Reading text:
At one point, he and ex-wife Suzie went to sandbag it together, but the efforts had shut down for the night." We got there and they told us that they was through for the night, so we went to the Castle (Villa Kathrine Castle on Front Street, a local after-dark hangout) and just rode around and talked," he says. This was July 15. Afterward, Scott says, he went to half-brother Dan Leake's house and partied like a rock star. "We were drinkers," he says with a hint of regret in his voice. "There were a lot of parties around that time. A lot of drinking."
The next day, the day the levee broke, James and Suzie woke up at daybreak. She went on her way to work at 18 Wheeler, a truck stop in Taylor, Mo., and Scott went to help out with the sandbagging. "I told her before we left that I wanted to see her for lunch. I was going to eat lunch with her," Scott recalls.
The couple had plans that night to hang out together, either at a party or down by the river. Scott says he worked on the levee throughout the morning with other volunteers. The Army Corps of Engineers gave the volunteers a crash course on levee maintenance, telling them how to spot boils and other trouble spots. A Corps worker, says Scott, told him they needed some guys to ride in boats along the river side of the levee and duct-tape holes in the plastic tarp that had been thrown over the sandbags. But they couldn't get the motor running on this particular boat, Scott says, so he and a couple of other volunteers were given waders; they walked north along the levee, toward the Quincy Memorial Bridge.
Scott says he and a man named either Rudy or Bob -- he can't recall -- were patrolling the levee, and they ran into a man named Duke Kelly from the National Guard. Scott told Kelly he had noticed water seeping from underneath the plastic tarp.

Directives:
1. In the levee account, why were Scott and a couple of other volunteers given waders instead of going out by boat?
2. Reproduce the levee account word for word, starting with "The couple had" and going on through "Quincy Memorial Bridge.".
3. Answer from the levee account:
(a) Where did Suzie work?
(b) What did the Army Corps of Engineers teach the volunteers to spot?
(c) Whom did Scott and his patrol partner run into on the levee?
The records are separate material, unconnected to the levee account.

(A run of records)

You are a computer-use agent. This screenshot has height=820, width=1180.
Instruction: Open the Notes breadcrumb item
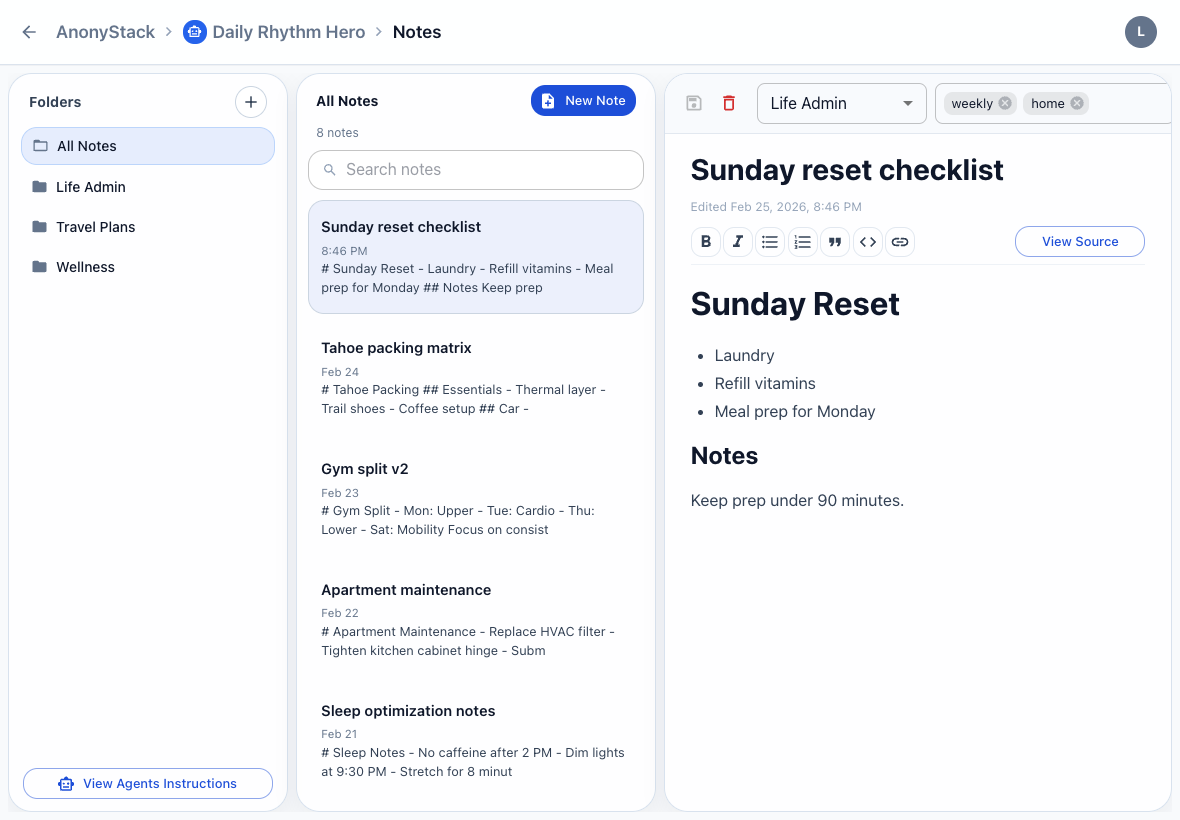click(416, 31)
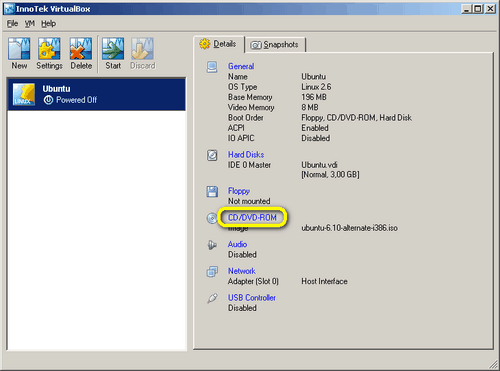500x371 pixels.
Task: Click the General section monitor icon
Action: [x=212, y=67]
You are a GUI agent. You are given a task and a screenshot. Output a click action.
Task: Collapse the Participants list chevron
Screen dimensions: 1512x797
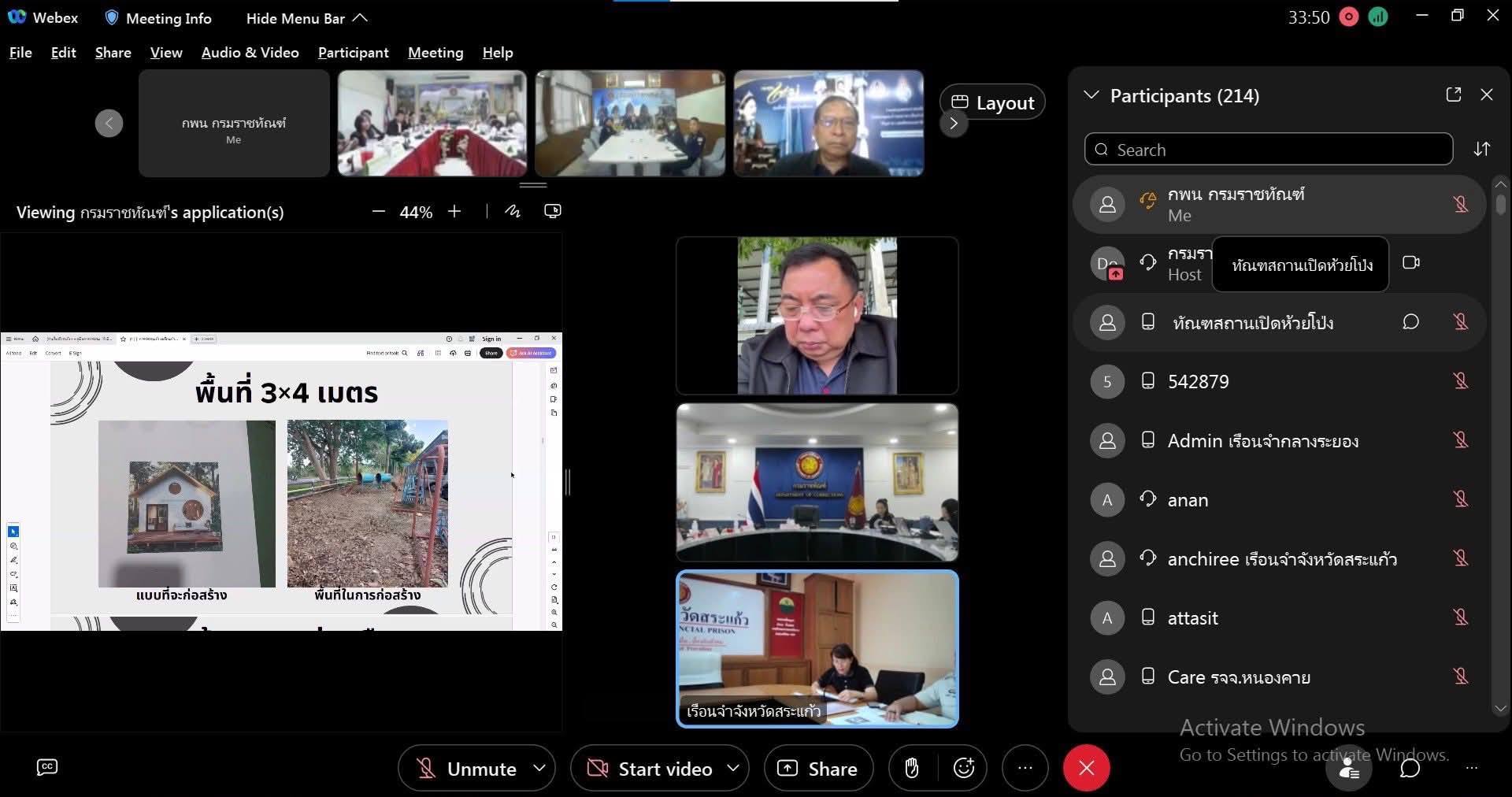point(1091,95)
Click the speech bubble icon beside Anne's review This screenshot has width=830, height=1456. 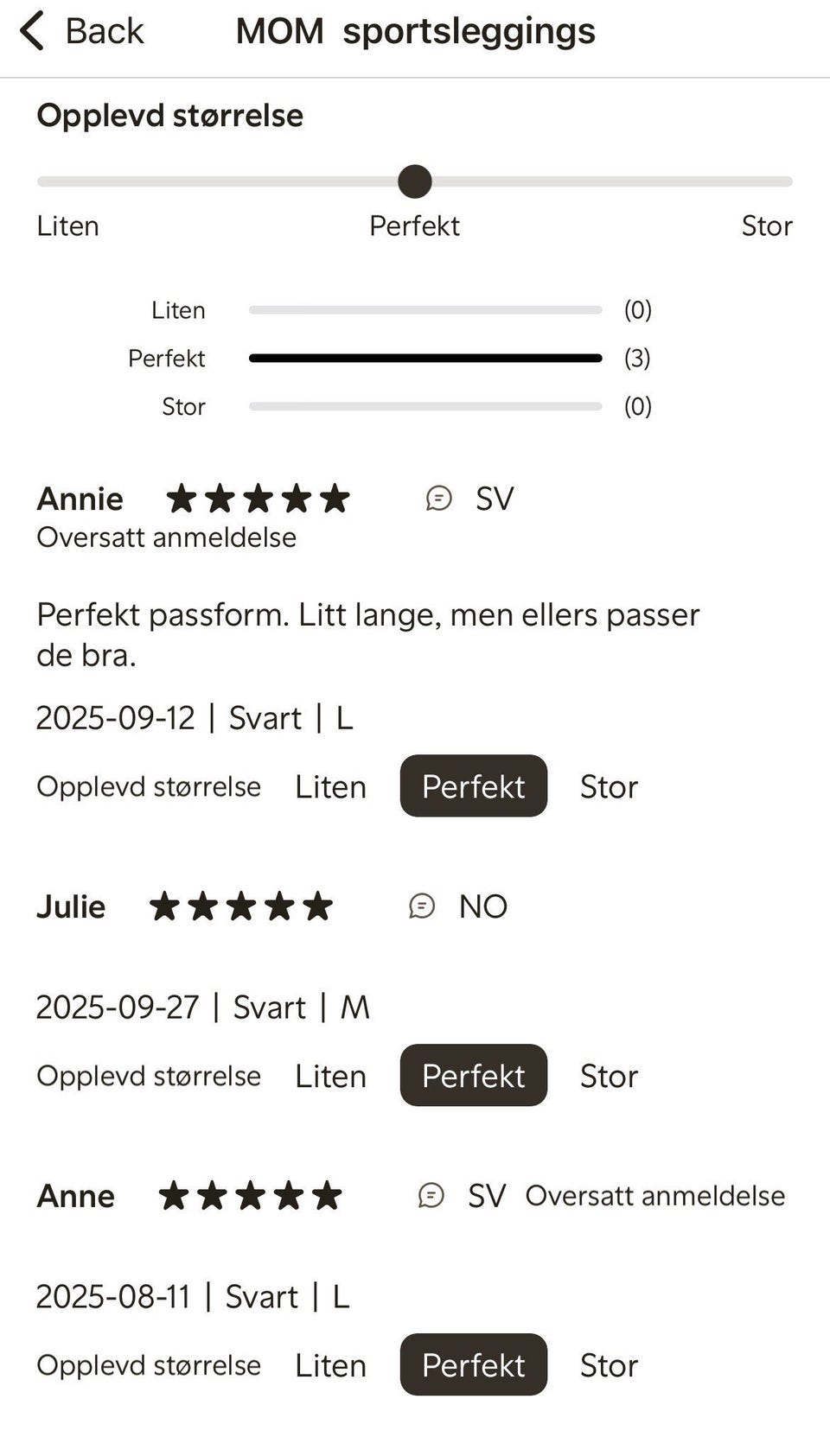(431, 1196)
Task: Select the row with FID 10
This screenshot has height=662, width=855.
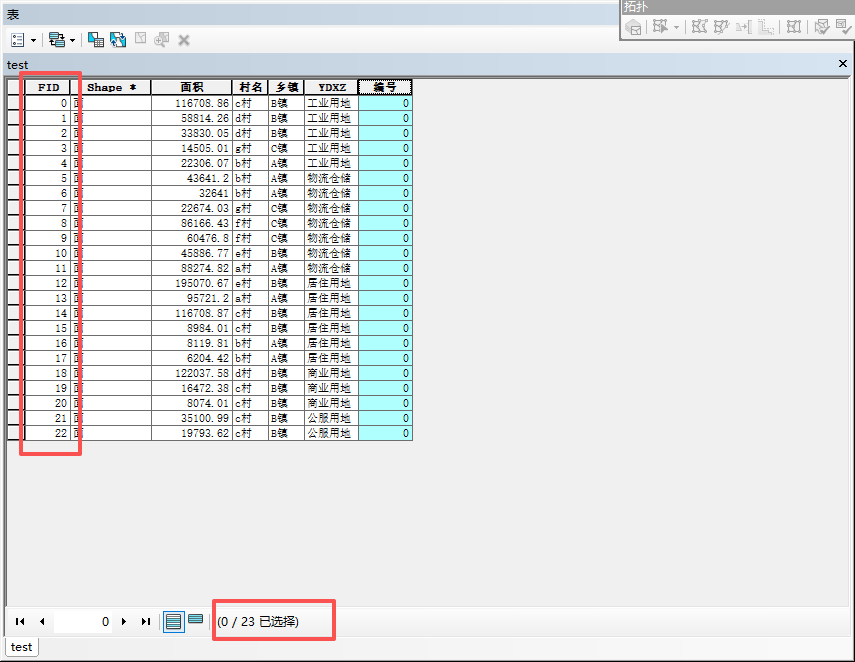Action: pyautogui.click(x=15, y=253)
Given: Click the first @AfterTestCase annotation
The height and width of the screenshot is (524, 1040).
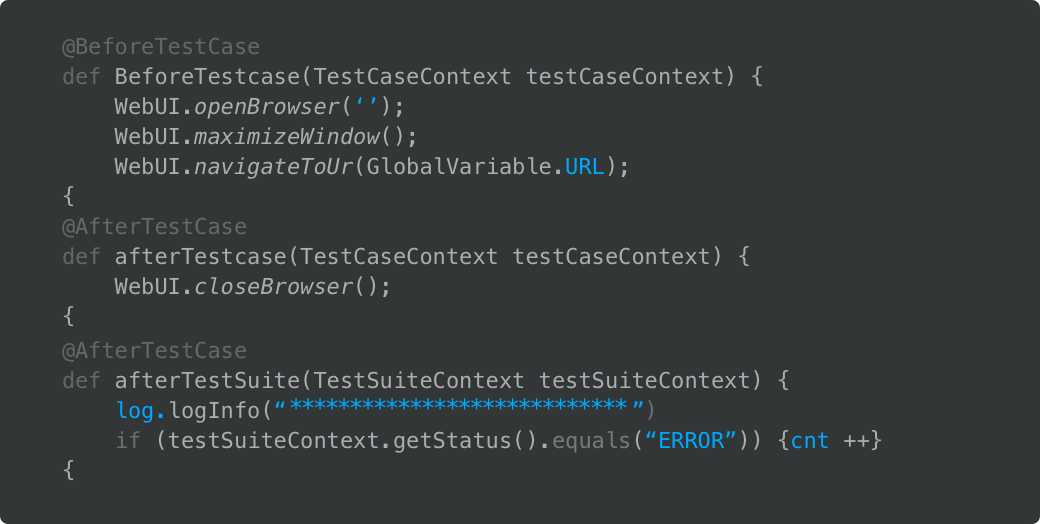Looking at the screenshot, I should [154, 227].
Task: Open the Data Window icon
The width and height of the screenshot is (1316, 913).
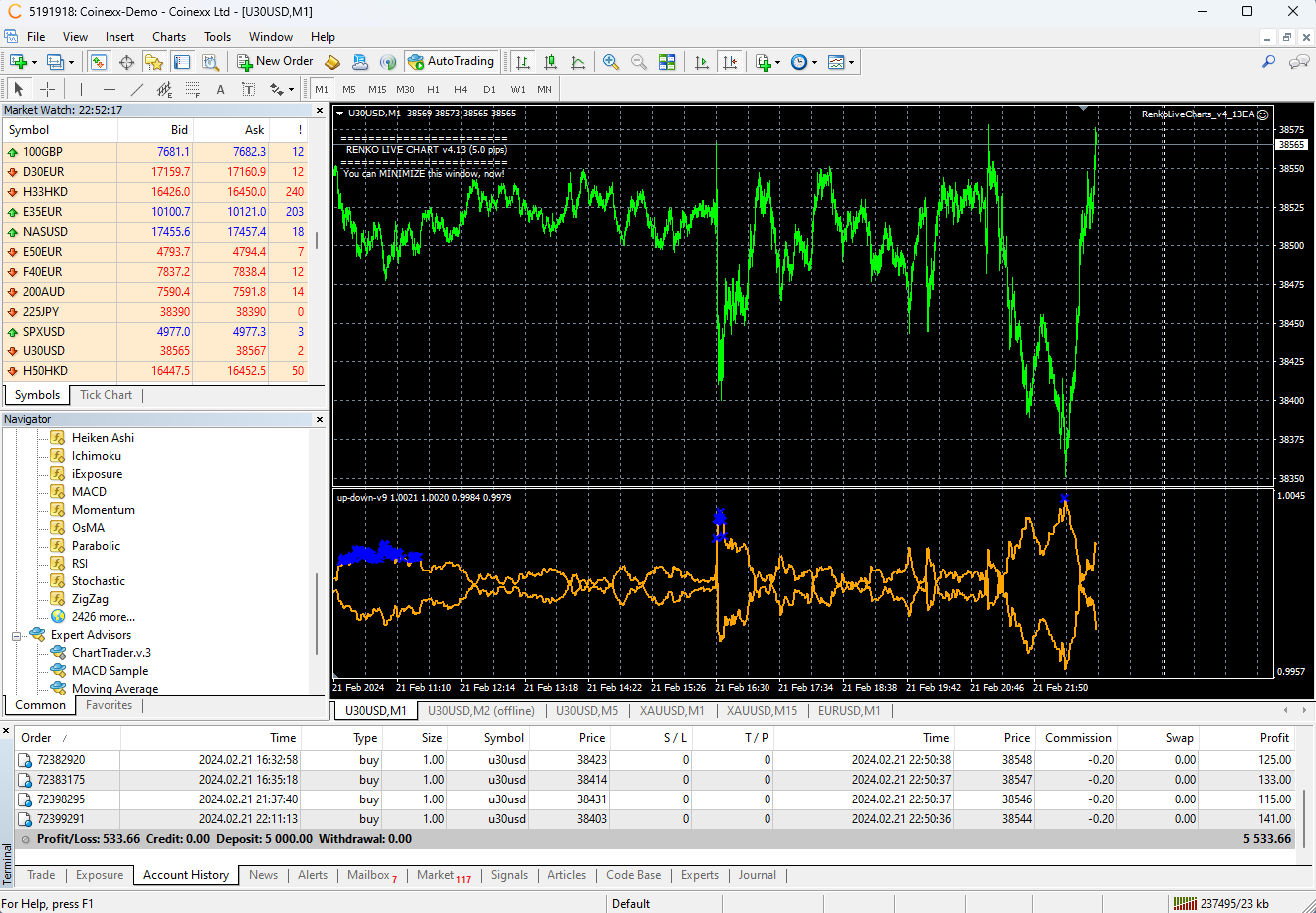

Answers for this exercise:
1. They could not get the motor running on the boat meant to carry them along the river side of the levee. So they were given waders and walked north along the levee toward the Quincy Memorial Bridge.

2.
The couple had plans that night to hang out together, either at a party or down by the river. Scott says he worked on the levee throughout the morning with other volunteers. The Army Corps of Engineers gave the volunteers a crash course on levee maintenance, telling them how to spot boils and other trouble spots. A Corps worker, says Scott, told him they needed some guys to ride in boats along the river side of the levee and duct-tape holes in the plastic tarp that had been thrown over the sandbags. But they couldn't get the motor running on this particular boat, Scott says, so he and a couple of other volunteers were given waders; they walked north along the levee, toward the Quincy Memorial Bridge.

3.
(a) At 18 Wheeler, a truck stop in Taylor, Mo.
(b) Boils and other trouble spots.
(c) Duke Kelly from the National Guard.